**Consigne donnée 1**
Recopiez à l’identique la partie des enregistrements qui s’ouvre sur la ligne contenant « You are a GUI » et se ferme à la fin des enregistrements, ces deux bornes comprises. Laissez les images hors de votre réponse.

----- Texte sélectionné -----

À la lecture de la distribution, on croirait d’ailleurs aussi retrouver un autre ensemble tant le nombre de participants à l’aventure de l’Orfeo de Rossi sont nombreux à être de ce Cavalli ! Trois des rôles principaux, Vénus, les deux valets… On retrouve si chanteurs de cette distribution pour notre plus grand plaisir. Et justement, Dominique Visse et Ray Chenez retrouvent des attributs comiques qui leur vont si bien, mais en jouant sur des cordes différentes. Ici Dominique Visse est plus discret dramatiquement, ne servant qu’à détendre l’atmosphère par un petit couplet ou étrangement souhaitant dénouer le drame par la tunique de Nessus. Vocalement, il est toujours aussi impressionnant dans ses sauts de registre mais la voix a beaucoup perdu de sa puissance, sonnant principalement dans l’aigu. Face à lui Ray Chenez est un peu moins bouillant mais vocalement plus séduisant. Le jeune contre-ténor s’amuse dans ce rôle de page. On a devant nous un vrai gamin qui joue de la mise en scène, qui semble découvrir presque à chaque fois la farce en cour. La voix est percutante, parfaite pour ce personnage. On se demanderait même par moment si nous n’avons pas affaire à un enfant, tout comme il était troublant en nourrice chez Rossi. Autre habituée, Giulia Semenzato a l’honneur de commencer dans le prologue pour une Cinthia (Diane) superbe et cristalline. Sa Venere (Vénus) par la suite sera pleine de charme alors que les quelques lignes de Bellezza (La Beauté), nous la montre d’une conduite parfaite et pleine de noblesse. Nouveaux dans la famille Pygmalion par rapport à l’Orfeo, les autres rôles secondaires ne sont pas en reste avec un Luca Tittoto impressionnant dans le double rôle de Nettuno et Eutyro. À la fois donc dieux sauveur et fantôme vengeur, il offre une voix puissante de basse qui campe immédiatement la puissance de ces deux personnages, sachant manier l’humour pour le dieu des océans alors qu’il se fait impérieux dans le spectre du père de Iole. On retiendra aussi la présence d’Eugénie Lefebvre pour une Pasithéa pleine de verve, mais surtout un Clerica à la violence impressionnante lors de la scène des enfers, donnant toute sa démesure à ce spectre plein de haine.

-----

**Consigne donnée 2**
Indiquez si chacune des affirmations suivantes concorde avec le texte sélectionné, en répondant par oui ou par non et en citant à l’identique les mots du texte qui tranchent. (a) La voix de Dominique Visse a beaucoup perdu de sa puissance. (b) Luca Tittoto faisait déjà partie de la distribution de l’Orfeo de Rossi. (c) Giulia Semenzato ouvre le prologue dans le rôle de Cinthia.

----- Enregistrements fournis -----

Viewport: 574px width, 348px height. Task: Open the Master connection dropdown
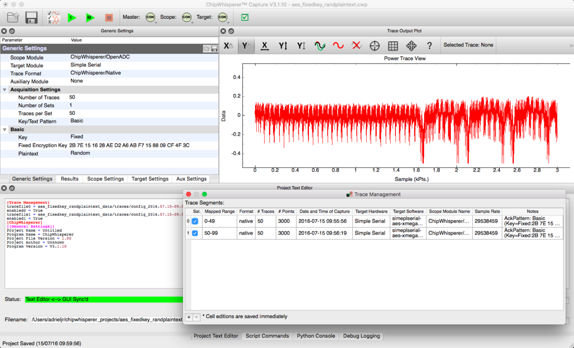151,18
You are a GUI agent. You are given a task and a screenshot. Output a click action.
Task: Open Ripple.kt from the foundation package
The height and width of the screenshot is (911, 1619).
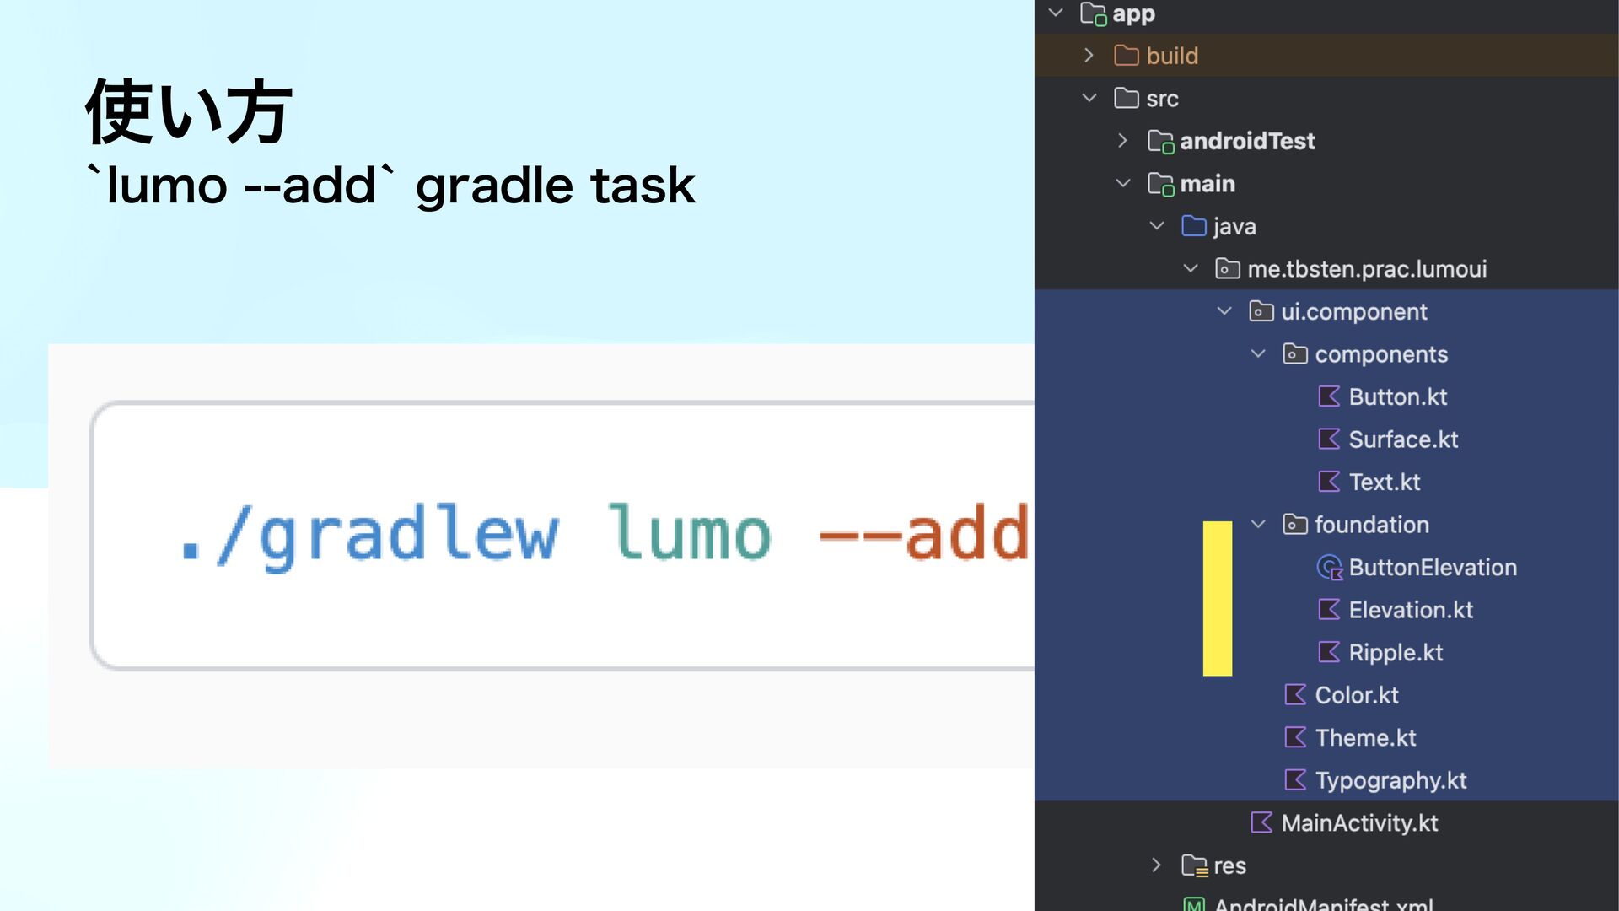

-----

**Réponse complète 1**
You are a GUI agent. You are given a task and a screenshot. Output a click action.
Task: Open Ripple.kt from the foundation package
The height and width of the screenshot is (911, 1619).

**Réponse complète 2**
(a) Oui : « la voix a beaucoup perdu de sa puissance ».
(b) Non : « Nouveaux dans la famille Pygmalion par rapport à l’Orfeo, les autres rôles secondaires ne sont pas en reste avec un Luca Tittoto impressionnant ».
(c) Oui : « Giulia Semenzato a l’honneur de commencer dans le prologue pour une Cinthia (Diane) superbe et cristalline ».